I keep thinking about everything that happened in the last year.
Today is not a special day or anything. It’s not my birthday. It’s not New Years. Nothing happened a year ago today that marks it as unique. Nothing is going on today that makes it memorable.
But I’m contemplative.
Oh how I’ve changed. And oh how I haven’t.
This past weekend I had a great realization about all the wonderful things I deserve in a relationship. Of all the things I’m worthy of. It was a momentary glimpse. But they’re coming more often now.
I was talking to my friends about this, when one said “I feel like it’s never helpful to compare a more established relationship to the first six months or so.”
I became angry, defensive, defiant. How dare she?! I thought. And then, for whatever reason, maybe because of my recent mindfulness training, I breathed. I breathed and I focused inward. And I realized that with just that statement, I had fabricated a story. A whole story about how my friend believed that my relationship with Peter was not valid because it was only good during the so-called honeymoon phase.

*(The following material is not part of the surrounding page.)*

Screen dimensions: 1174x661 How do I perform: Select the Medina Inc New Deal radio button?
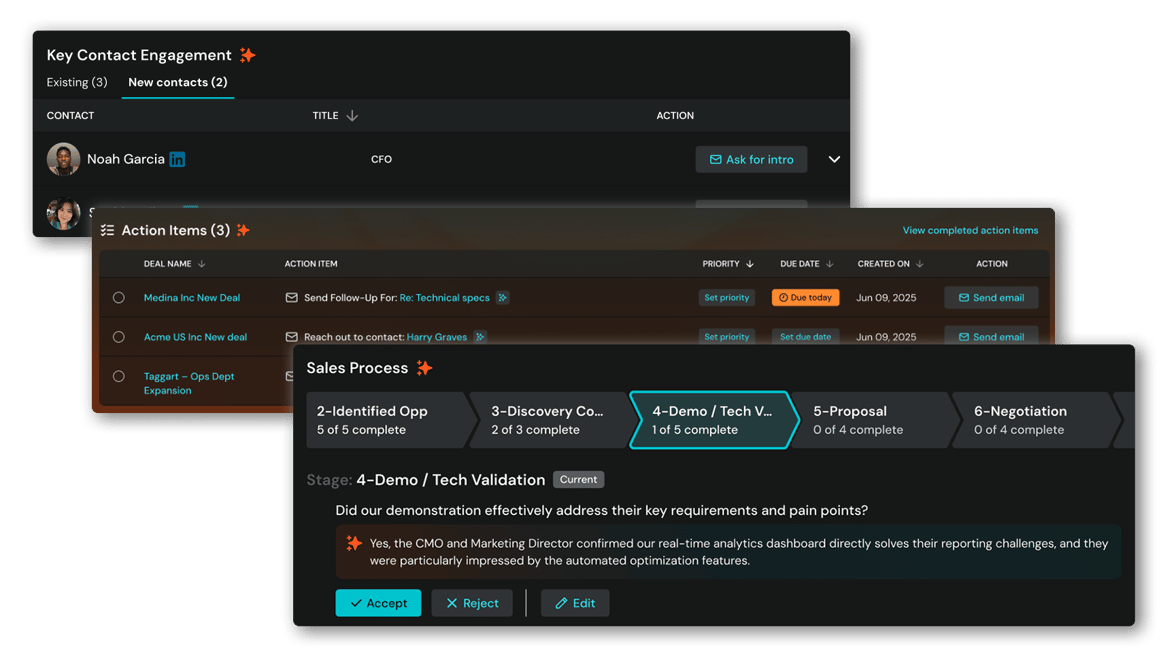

It didn’t matter in that moment that it was also good after the honeymoon phase. That to my glee and surprise we turned the corner on our first big fight and found ourselves happily in love again. Like the beginning. Only better.
The stories we fabricate rarely care about any disproving evidence. They happily discard those by the wayside, holding on to evidence that proves they are fact, not fiction. They take any ambiguous evidence and twist it. They turn anything else into lies.

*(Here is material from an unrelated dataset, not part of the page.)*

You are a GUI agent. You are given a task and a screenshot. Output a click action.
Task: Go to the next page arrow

A year ago, I would have let this story sweep me away.
I would have felt anger and bitterness towards my friend to cover up the hurt and pain and invalidation I was actually feeling. Because telling someone you feel hurt and invalid is scary and hard.

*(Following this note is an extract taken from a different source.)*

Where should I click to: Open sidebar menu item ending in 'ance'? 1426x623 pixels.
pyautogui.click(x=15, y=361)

A year ago, I wouldn’t have even recognized the story. I didn’t recognize it or the many others I was telling myself at the time. I would have thought that I had insight to a real truth, because I consider myself insightful. I would have thought that I had caught a glimpse of something I shouldn’t have seen, and I would have savored that knowledge.
But it wasn’t knowledge, it was a fabrication.
This year, now, I can recognize the story and I can share it as just a story, not as my truth. I can look at my friends and say, this is what I tell myself, is this what you meant? What is your story?
So I am different, but also the same. I see the stories I told myself a year ago, and I wonder what to do with them. I recognize their fallacies now, but I’m not sure if I can turn to my friend and say “remember, a year ago? Is that what you meant? What was your story?”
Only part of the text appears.